Entries from a dataset
● ● ● ● ●

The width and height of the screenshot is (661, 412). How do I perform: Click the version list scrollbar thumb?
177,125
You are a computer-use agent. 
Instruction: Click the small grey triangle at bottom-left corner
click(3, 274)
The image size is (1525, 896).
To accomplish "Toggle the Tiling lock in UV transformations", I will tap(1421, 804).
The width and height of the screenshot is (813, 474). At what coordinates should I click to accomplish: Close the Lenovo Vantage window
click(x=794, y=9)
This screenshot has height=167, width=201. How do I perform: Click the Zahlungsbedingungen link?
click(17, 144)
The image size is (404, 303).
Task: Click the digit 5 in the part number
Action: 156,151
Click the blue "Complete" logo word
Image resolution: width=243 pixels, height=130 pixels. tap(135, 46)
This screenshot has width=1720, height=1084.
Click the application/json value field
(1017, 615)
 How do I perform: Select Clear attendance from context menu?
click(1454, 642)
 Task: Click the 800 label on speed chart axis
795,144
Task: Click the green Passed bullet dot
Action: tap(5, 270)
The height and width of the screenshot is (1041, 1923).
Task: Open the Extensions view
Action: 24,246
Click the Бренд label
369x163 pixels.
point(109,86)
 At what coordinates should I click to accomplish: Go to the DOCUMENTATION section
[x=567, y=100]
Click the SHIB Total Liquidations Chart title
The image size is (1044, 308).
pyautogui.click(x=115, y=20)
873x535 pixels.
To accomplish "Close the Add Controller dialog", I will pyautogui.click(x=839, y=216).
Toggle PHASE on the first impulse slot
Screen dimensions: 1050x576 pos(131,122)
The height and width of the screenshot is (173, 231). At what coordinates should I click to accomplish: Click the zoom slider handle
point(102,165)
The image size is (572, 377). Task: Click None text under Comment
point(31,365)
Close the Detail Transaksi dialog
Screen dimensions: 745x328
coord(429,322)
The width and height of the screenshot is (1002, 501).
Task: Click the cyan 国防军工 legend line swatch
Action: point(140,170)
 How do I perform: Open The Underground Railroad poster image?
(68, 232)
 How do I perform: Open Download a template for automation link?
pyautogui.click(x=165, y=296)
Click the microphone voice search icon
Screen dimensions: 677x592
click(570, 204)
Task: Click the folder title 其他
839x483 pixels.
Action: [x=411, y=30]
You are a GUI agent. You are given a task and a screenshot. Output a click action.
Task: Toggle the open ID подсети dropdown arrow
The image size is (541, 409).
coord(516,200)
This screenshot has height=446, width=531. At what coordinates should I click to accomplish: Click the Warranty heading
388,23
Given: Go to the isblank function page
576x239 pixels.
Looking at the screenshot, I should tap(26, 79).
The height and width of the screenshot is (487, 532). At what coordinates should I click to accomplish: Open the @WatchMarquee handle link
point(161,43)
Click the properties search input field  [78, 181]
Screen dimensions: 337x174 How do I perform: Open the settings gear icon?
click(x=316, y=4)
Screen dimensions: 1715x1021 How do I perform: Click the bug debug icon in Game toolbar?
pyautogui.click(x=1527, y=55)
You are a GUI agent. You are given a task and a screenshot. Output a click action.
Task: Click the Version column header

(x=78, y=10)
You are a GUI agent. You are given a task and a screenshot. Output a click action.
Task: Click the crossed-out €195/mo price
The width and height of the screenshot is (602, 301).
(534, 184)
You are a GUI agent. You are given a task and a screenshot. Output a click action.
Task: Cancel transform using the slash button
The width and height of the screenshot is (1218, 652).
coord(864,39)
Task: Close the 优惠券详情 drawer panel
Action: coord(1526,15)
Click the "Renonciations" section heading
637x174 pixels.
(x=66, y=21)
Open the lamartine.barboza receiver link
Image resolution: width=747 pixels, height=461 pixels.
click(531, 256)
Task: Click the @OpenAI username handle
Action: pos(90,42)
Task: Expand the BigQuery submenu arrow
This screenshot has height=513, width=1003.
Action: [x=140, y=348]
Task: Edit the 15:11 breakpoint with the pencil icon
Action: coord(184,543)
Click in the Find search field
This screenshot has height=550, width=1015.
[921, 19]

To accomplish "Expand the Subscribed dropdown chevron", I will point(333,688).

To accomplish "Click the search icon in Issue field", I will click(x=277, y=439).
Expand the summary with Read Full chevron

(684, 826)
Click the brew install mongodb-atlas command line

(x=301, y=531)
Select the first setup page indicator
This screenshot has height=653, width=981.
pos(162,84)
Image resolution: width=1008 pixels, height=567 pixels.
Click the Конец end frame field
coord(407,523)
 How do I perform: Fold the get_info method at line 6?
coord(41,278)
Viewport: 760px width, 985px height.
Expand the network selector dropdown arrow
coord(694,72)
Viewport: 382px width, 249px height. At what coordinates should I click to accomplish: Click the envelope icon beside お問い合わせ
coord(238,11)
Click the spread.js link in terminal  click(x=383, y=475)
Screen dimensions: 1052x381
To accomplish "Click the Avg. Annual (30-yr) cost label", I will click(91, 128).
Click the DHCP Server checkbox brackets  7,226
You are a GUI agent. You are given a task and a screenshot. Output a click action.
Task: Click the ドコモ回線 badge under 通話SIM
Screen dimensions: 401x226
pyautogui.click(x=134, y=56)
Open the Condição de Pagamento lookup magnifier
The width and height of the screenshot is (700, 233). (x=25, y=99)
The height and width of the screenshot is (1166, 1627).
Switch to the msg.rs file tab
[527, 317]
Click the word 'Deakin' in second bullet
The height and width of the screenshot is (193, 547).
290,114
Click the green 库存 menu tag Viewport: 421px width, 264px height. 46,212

● ● ● ● ●

## Task to carry out
Please write out the material again, starting at the line that contains "How do I perform: Open The Underground" and ending at the line that contains "click(570, 204)", with the requests kept as they are and every coordinate in the answers shifted by -87.

## Solution to the exercise
 How do I perform: Open The Underground Railroad poster image?
(-19, 145)
 How do I perform: Open Download a template for automation link?
pyautogui.click(x=78, y=209)
Click the microphone voice search icon
Screen dimensions: 677x592
click(483, 117)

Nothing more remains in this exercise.